Blackie,
Determination, that’s what it took, that and believing in
the impossible.
We didn’t know about puppy mills when we saw him in the
window of the local Pet Store at the
Mall. I must have stopped there five times and gone in to
pick up that fluffy black puppy. He was a pure bread German Shepherd and he was
adorable. I fretted when I saw others look at him, or have him taken out to
play with. I had to have that baby dog.
We’d just lost our first German Shepherd, he was rescued
from a place where his owner had died, and my heart had a hole in it only a
baby doggie could fill. It took some talking to get my husband to agree to buy
him. I don’t know what it was, but when I looked into those big golden brown
eyes there was a connection. I knew he had to come home with me. My heart about
burst when I held him in my arms. He smelled so good, like a baby of any kind
usually does. Little dog kisses washed me face and I fell in love.
That night we had spaghetti for dinner and the little boy
just tried to dive into a plate of it. I gave him a tiny piece of meatball and
he attacked it. He chewed merrily through the evening on all of his new toys
and rawhide strips. We had a great evening and he slept on the end of our bed.
Little doggie breaths and grunts made us smile. My husband wanted to call him
Blackie and though I had better names I let it be Blackie, just because he got
me the dog.
Then morning came. The night and day difference scared me to
death.

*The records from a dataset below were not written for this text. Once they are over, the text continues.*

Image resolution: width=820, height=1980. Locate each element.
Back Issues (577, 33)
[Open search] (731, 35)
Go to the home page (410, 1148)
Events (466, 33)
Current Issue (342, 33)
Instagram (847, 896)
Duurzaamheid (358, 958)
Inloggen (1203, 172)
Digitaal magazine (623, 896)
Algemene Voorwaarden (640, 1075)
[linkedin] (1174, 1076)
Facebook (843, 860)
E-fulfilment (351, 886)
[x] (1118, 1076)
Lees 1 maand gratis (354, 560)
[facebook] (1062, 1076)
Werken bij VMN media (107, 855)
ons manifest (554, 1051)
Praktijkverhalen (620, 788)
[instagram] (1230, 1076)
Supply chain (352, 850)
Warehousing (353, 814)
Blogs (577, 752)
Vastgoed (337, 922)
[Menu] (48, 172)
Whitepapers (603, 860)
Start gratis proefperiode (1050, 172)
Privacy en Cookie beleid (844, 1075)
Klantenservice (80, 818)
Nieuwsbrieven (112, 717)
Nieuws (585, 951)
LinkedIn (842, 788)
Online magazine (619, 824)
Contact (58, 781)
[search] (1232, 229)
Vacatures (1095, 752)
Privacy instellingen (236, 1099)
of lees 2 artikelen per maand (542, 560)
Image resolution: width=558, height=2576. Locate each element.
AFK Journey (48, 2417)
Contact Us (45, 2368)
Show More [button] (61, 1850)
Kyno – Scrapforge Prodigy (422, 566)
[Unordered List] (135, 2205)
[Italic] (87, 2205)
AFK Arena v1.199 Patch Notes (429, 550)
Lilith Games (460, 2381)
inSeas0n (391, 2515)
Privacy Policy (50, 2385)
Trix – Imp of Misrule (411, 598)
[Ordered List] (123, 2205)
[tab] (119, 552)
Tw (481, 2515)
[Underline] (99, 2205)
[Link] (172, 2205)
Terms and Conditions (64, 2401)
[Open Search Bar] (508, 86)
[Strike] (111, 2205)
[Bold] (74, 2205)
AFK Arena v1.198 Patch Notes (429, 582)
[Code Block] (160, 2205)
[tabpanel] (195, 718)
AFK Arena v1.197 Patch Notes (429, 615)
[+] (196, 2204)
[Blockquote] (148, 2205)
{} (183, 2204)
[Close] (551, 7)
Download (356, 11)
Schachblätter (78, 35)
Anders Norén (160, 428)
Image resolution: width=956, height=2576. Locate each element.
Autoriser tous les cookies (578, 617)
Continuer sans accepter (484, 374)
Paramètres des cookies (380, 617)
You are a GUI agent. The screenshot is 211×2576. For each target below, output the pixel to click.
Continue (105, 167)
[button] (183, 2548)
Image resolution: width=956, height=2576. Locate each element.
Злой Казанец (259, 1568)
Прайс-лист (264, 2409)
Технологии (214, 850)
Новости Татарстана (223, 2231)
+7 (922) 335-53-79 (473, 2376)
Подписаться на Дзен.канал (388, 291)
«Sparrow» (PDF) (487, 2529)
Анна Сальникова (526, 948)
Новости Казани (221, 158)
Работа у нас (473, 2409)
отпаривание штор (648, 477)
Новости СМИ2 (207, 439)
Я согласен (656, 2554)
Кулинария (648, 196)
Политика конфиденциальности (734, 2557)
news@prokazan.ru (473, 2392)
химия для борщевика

The little fellow was so lethargic and I barely got him outside to go
when the first bouts of diarrhea hit. What didn’t come out of that end came out
of the other and he coughed a lot too. I freaked, so we rushed to the pet store
and they sent us to a local veterinarian. He diagnosed kennel cough, gave us
medicine and we went home feeling much better.
He didn’t improve and I brought him back to the vet again
and again. His kennel cough turned into pneumonia and antibiotics were added. He
didn’t eat at all and I tried every food I could think of.
He got even worse and finally the vet told me he had
distemper. He suggested we put the puppy down, would give me another dog. Put
him down! What! I had this little bundle of sweetness in my heart already. Put
him down, not on my watch. So here’s what I was stuck with. Lots of medicines
and something from the pharmacy called parapectolin. I had to sign for it but
it was an over the counter medication at that time. It had a small amount of
codeine in it and it kept the poor baby sleepy, but it stopped the runs. How
could I get him to eat?
I went and bought baby food, there were several kinds of
meat foods and I added water to them to thin them down. I used a large syringe
to draw up the food and them I put the tip of it behind his back teeth in that
little area dogs have back there. I forced syringe by syringe full of food down
him mouth and gave him the other medications and carried him in and out to do
his duty. He slept most of the time.
I cared for him for six months and then one day he tried to
eat out of my plate. I bought dog food and for the first time in six months, he
ate on his own. Eureka! Victory! He got better every day and he became a
wonderful family member. He was a wonderful dog and we loved every minute of
the ten years he lived.
He ended up to be a huge dog at 140 lbs. Black as night the
only marking on him was a small white patch on his chest. What a beautiful and
affectionate animal he turned into, he seemed grateful for every day of life. I
was grateful for every day of his life and I will never stop missing him.
Someday I hope to see him in heaven, I know he will make it there, I hope I do
too!
So, to me the moral of the story is. Never say die!
Such a heart-warming story and message. Darling dog.
You are so right! Love and determination worked. We are blessed with the time we get.
How fortunate Blackie was to have you love and care for him. We are blessed to have the animals that come into our lives. We almost lost our little Pomeranean because of very expensive food that was manufactured in China. She was so very sick and it took weeks for her to get over it. I am thankful that she recovered and now we read the labels very carefully before giving her anything to eat.
Mary,
What a beautiful, inspirational story. I'm sure you miss Blackie very much.